During the game, everyone takes on the role of a fictional character in a fictional world, much like in a movie or theatre play. Except that because it is a game, we call you “players”, and not actors.
Everyone except one person. One person takes on the role we call the “Game Master” or “GM” for short. He or she runs the rest of the world, plays all the minor characters, monsters, etc. and makes decisions where things are unclear, because he also acts as the adjudicator of the rules and the referee to applying them.
In a sense, using a movie as a metaphor, the GM is the director and the players are the heroes and stars.
The game rules determine how actions are resolved. Just like the rules of, say, chess determine how the pieces move and that both players take turns, so do the rules of a role-playing game tell which things do what and in which order and how any actions are resolved.
Unlike board or card games, however, role-playing games give you the freedom to do anything. The rules work best if they are applied and sometimes adapted. One of the responsibilities of the GM is to decide on-the-fly which rule to apply to the situation and how to change it, for example by giving a bonus or a disadvantage.
The rules are a flexible tool-set to resolve actions, and their purpose is to support the game and the story you are telling.
That is why there is the so-called "rule zero":
The game is meant to be fun. If the GM needs to alter or suspend a rule temporarily in order to resolve an action or situation to everyone’s satisfaction, he may do so.
Some groups also establish their own "house rules". They decide through experience and discussion that a certain rule needs to be changed or added in order to adapt the game to their style of playing.
That is perfectly fine. Bend the rules, adapt the rules or re-write the rules as you need. While a lot of play-testing and editing has gone into the rules as written here, they cannot cover every situation and every gaming groups’ style.

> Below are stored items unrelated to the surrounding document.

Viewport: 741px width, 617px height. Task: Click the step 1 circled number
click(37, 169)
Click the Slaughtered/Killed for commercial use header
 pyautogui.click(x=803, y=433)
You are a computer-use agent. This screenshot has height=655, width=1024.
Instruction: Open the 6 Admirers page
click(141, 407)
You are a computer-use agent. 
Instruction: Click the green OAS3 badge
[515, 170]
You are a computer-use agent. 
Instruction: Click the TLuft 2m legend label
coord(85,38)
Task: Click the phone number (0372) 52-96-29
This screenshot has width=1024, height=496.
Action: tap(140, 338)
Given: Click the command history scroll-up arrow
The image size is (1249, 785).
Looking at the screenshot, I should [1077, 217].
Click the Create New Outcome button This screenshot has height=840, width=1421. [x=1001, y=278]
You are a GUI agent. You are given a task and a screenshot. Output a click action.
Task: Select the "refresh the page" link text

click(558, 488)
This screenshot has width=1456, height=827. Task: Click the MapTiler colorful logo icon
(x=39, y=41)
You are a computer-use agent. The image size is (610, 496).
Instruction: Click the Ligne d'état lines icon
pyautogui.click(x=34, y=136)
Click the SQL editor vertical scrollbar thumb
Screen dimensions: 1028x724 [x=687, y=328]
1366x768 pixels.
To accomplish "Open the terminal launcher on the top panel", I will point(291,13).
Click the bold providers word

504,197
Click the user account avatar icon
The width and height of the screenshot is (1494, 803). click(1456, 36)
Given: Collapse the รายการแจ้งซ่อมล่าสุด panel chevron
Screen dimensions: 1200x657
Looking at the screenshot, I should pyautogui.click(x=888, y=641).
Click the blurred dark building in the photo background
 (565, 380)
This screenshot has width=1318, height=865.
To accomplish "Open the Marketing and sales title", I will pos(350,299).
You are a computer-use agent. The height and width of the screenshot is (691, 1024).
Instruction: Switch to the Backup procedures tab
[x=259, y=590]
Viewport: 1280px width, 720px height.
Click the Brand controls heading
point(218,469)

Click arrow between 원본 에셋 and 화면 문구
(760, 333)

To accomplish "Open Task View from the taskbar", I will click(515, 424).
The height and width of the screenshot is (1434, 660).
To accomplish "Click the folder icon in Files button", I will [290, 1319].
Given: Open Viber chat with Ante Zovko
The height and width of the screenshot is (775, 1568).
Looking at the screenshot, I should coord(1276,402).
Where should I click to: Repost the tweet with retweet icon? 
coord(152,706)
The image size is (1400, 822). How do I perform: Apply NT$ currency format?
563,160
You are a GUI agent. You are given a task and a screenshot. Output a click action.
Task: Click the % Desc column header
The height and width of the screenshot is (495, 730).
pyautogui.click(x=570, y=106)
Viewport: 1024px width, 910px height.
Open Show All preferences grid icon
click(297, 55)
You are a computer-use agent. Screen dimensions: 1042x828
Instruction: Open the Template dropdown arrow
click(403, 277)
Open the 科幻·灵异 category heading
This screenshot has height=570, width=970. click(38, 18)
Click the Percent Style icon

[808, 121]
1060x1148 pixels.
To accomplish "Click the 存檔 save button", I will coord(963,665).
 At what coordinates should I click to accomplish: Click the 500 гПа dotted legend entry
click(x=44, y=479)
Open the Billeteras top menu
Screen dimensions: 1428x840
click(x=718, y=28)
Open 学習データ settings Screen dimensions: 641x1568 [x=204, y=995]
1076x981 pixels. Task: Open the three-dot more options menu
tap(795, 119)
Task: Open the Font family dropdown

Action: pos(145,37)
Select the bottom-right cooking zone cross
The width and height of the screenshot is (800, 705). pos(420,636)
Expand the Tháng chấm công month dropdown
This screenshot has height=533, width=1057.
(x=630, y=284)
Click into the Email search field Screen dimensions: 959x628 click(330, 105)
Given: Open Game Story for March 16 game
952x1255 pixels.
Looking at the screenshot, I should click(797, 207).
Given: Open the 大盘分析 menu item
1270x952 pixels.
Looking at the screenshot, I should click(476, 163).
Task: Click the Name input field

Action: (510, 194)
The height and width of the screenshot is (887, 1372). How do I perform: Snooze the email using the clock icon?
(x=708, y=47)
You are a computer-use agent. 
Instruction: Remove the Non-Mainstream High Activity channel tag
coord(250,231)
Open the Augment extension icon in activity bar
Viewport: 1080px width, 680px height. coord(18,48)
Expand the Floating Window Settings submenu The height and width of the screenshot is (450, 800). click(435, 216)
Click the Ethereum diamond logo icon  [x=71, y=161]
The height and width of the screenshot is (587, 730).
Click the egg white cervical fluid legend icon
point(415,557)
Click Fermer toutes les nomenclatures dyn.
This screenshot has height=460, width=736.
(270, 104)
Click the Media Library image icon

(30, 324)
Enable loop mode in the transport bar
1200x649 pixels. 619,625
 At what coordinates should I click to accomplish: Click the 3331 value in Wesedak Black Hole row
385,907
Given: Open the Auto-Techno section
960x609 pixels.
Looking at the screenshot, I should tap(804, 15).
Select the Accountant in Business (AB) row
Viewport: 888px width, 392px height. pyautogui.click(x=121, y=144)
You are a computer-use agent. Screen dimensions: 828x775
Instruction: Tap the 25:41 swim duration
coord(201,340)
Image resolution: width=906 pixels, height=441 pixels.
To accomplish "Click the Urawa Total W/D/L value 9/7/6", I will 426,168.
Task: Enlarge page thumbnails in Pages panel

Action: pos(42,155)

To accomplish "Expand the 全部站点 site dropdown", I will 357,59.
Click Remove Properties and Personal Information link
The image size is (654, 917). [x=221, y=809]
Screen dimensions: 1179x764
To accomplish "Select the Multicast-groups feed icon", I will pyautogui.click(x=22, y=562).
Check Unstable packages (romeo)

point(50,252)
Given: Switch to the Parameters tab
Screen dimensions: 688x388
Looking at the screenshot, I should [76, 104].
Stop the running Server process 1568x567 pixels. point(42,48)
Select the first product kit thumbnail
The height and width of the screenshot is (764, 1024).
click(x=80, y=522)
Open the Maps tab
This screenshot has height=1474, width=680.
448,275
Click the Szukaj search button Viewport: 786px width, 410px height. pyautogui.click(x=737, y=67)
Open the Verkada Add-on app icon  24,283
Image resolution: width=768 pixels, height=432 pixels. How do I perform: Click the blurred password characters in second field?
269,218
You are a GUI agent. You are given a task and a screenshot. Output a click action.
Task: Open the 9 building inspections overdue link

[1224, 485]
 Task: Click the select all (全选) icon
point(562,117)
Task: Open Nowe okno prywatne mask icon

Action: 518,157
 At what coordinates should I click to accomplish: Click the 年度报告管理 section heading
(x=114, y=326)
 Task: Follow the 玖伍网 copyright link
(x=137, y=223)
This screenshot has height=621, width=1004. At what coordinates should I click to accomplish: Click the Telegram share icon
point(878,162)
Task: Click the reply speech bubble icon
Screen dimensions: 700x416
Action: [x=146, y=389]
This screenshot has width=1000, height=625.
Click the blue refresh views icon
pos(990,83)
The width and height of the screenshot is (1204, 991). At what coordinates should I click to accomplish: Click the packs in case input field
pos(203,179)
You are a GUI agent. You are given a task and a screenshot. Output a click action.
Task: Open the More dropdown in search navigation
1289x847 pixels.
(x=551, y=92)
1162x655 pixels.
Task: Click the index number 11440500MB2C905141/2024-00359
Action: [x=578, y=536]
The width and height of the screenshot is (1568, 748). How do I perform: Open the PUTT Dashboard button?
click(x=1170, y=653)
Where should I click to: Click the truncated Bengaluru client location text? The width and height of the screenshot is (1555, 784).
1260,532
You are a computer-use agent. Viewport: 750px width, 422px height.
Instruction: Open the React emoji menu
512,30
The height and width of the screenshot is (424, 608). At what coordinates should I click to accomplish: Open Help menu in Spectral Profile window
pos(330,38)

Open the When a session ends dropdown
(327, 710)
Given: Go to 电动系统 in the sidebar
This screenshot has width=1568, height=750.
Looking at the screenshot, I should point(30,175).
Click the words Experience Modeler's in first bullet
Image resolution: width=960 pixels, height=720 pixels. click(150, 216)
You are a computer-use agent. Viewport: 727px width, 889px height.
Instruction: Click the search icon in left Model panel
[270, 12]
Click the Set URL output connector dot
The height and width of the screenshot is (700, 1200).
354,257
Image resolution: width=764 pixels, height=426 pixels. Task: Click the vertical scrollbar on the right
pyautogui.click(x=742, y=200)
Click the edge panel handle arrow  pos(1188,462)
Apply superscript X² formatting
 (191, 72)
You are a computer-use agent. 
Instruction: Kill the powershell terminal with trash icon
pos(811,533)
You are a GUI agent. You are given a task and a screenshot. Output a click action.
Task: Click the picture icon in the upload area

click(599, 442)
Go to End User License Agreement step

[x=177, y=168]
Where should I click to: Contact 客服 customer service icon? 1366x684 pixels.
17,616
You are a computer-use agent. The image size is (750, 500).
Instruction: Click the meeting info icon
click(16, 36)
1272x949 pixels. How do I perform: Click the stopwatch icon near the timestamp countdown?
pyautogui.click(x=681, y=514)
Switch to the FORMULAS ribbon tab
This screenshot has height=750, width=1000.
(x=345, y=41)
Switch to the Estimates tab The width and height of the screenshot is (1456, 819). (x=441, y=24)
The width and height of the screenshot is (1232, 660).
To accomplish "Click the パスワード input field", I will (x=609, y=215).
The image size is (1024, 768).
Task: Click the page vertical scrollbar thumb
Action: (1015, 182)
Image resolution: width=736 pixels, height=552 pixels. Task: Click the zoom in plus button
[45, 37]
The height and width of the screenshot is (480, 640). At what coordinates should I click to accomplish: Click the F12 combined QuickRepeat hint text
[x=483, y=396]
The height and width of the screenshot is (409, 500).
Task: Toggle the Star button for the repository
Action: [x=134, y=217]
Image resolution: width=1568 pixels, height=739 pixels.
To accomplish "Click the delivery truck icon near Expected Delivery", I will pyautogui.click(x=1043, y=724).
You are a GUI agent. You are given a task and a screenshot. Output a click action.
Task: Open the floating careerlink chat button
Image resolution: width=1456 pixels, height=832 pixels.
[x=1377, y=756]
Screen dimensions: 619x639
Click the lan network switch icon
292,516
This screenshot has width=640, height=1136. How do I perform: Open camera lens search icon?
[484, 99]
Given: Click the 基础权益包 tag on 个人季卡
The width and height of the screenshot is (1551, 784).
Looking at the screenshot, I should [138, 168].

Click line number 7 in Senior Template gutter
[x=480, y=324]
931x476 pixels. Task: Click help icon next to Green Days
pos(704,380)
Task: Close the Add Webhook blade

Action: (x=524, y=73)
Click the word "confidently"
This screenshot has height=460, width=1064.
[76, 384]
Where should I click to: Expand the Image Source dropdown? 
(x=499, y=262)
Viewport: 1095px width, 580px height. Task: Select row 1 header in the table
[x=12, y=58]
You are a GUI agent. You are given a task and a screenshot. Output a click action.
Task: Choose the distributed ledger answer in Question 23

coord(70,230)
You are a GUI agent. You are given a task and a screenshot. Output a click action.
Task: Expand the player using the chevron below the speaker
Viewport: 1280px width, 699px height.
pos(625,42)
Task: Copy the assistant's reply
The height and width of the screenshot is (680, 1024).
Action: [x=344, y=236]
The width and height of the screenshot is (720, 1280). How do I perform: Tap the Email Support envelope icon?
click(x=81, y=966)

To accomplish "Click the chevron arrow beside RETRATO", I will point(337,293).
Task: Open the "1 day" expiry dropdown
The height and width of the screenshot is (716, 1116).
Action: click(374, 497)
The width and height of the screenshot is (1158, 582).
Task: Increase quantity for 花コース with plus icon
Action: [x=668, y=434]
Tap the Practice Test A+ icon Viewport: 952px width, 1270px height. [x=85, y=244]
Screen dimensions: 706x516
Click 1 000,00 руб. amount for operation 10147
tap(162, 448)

The game setting describes all the things and people that exist in the game and how they are related. The world and its people, what the technology is like, if magic exists and what it means. It describes the countries of the world and their rulers, or in a science fiction game, the planets of the galaxy. It describes humans and non-human races, monsters and aliens and everything else that provides the background and locations for the adventures about to be told.
For this particular game, the setting is that of Western Europe in the 5th or 6th century AD, just after the Fall of Rome. The setting is described in more details in its own chapter.
Characters are the central element of role-playing games. Where board games have their boards, role-playing games have their character sheets. This is a page (or several) where everyone has the details of their character written down.
Characters are what puts the "role" into "role-playing", because they are the roles that players choose for themselves in the game world.
We sometimes speak of player characters (or PC) as well as non-player characters (or NPC). Player characters are those who are played by players, obviously, while non-player characters are all the other people in the game world, who are played by the GM.
Player characters (and often at least the important NPCs) are also persistent. When you leave the gaming table, you take your character sheet with you and bring it again for the next session, because usually you will continue playing the same character. You can, of course, start a new one as well, but most role players play the same character for months or years.
The main difference to board and card games is that most of the game happens in your imagination, with everyone telling out loud what his or her character does, says or (sometimes) thinks and the GM describing the world around you and the actions and words of minor characters.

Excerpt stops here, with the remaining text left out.